Work to complete: Transcribe the lines exactly, beginning with the one that contains "View all remaining participants tile" and ending with the final line of the records. Do not transcribe pictures.

Available records:

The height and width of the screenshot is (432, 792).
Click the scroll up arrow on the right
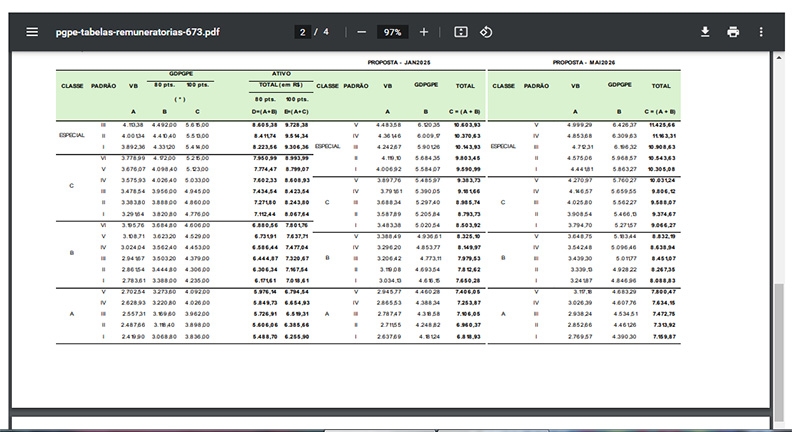779,60
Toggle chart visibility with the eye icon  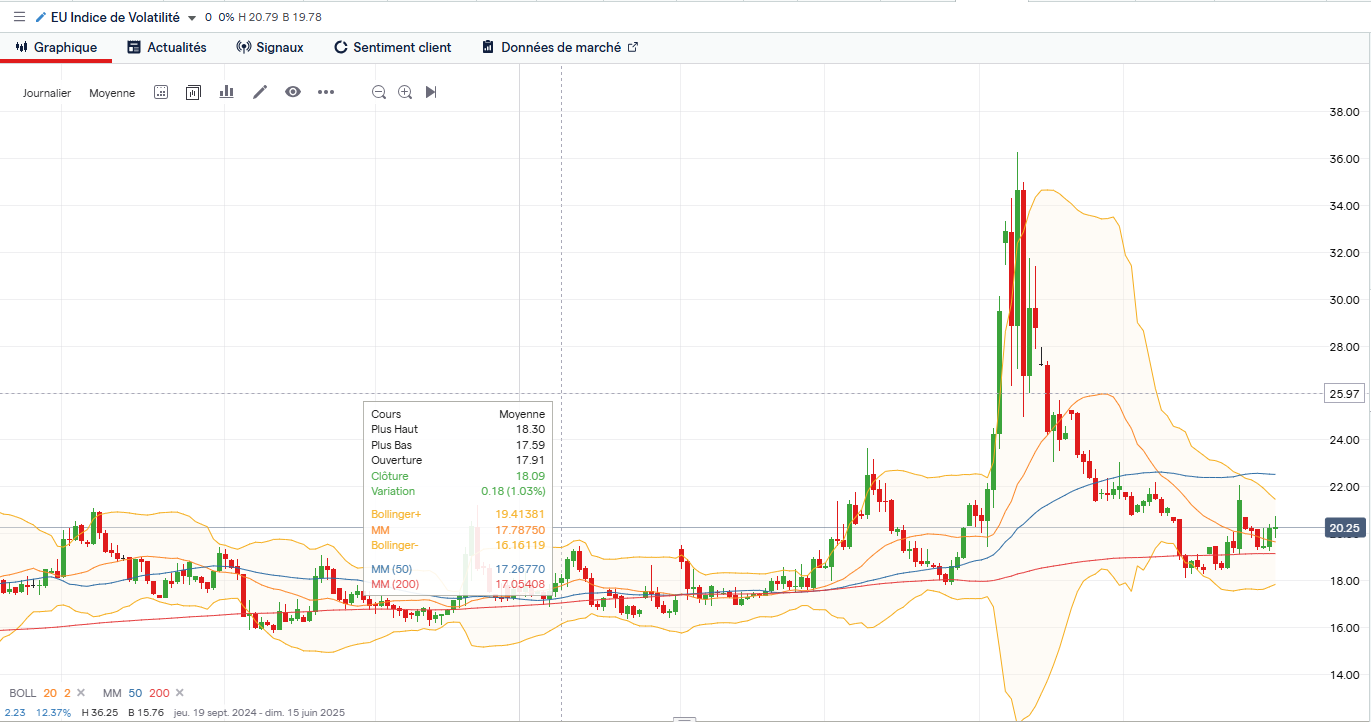(x=293, y=92)
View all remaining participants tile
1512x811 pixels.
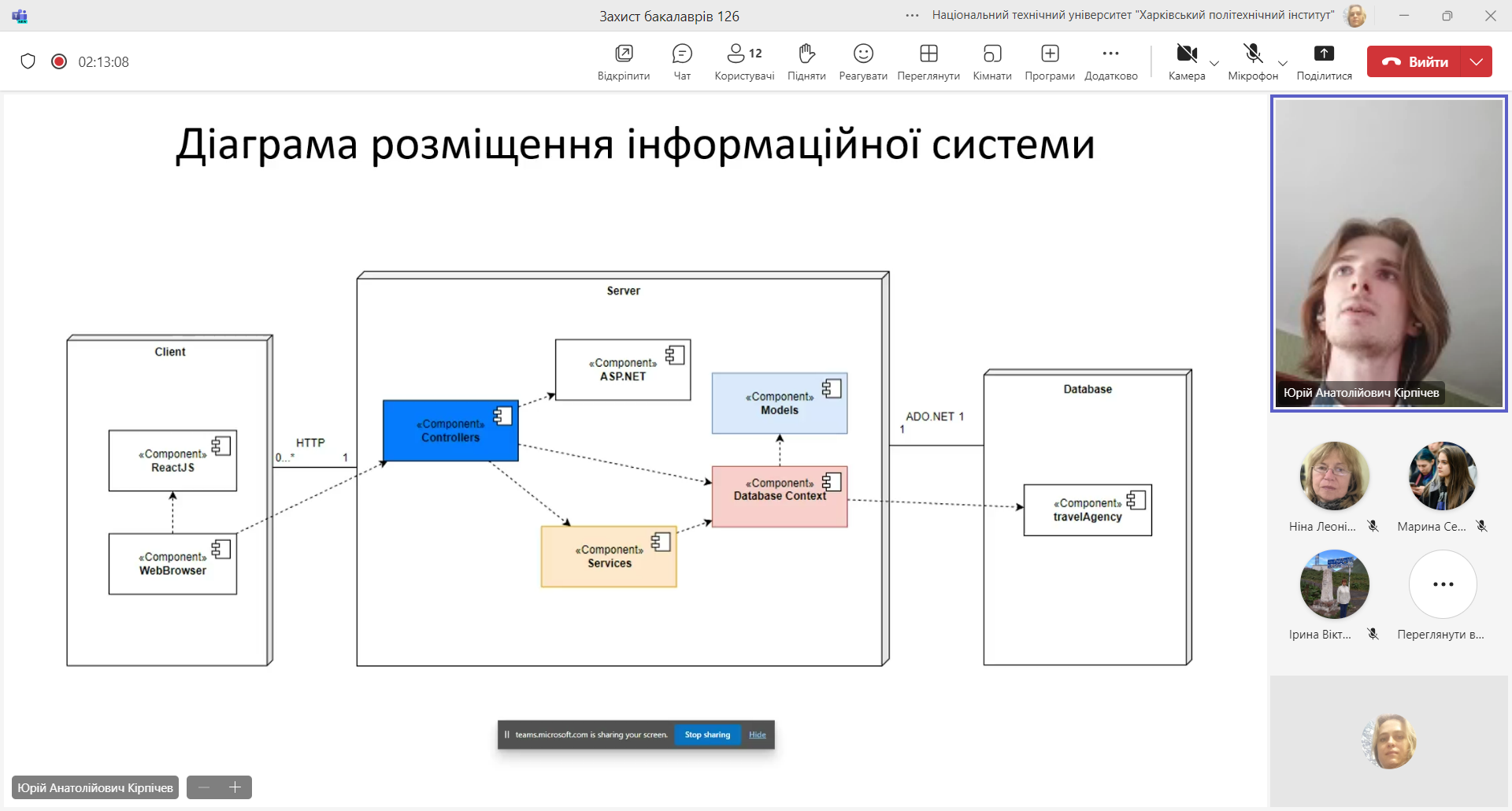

The completed task:
View all remaining participants tile
1512x811 pixels.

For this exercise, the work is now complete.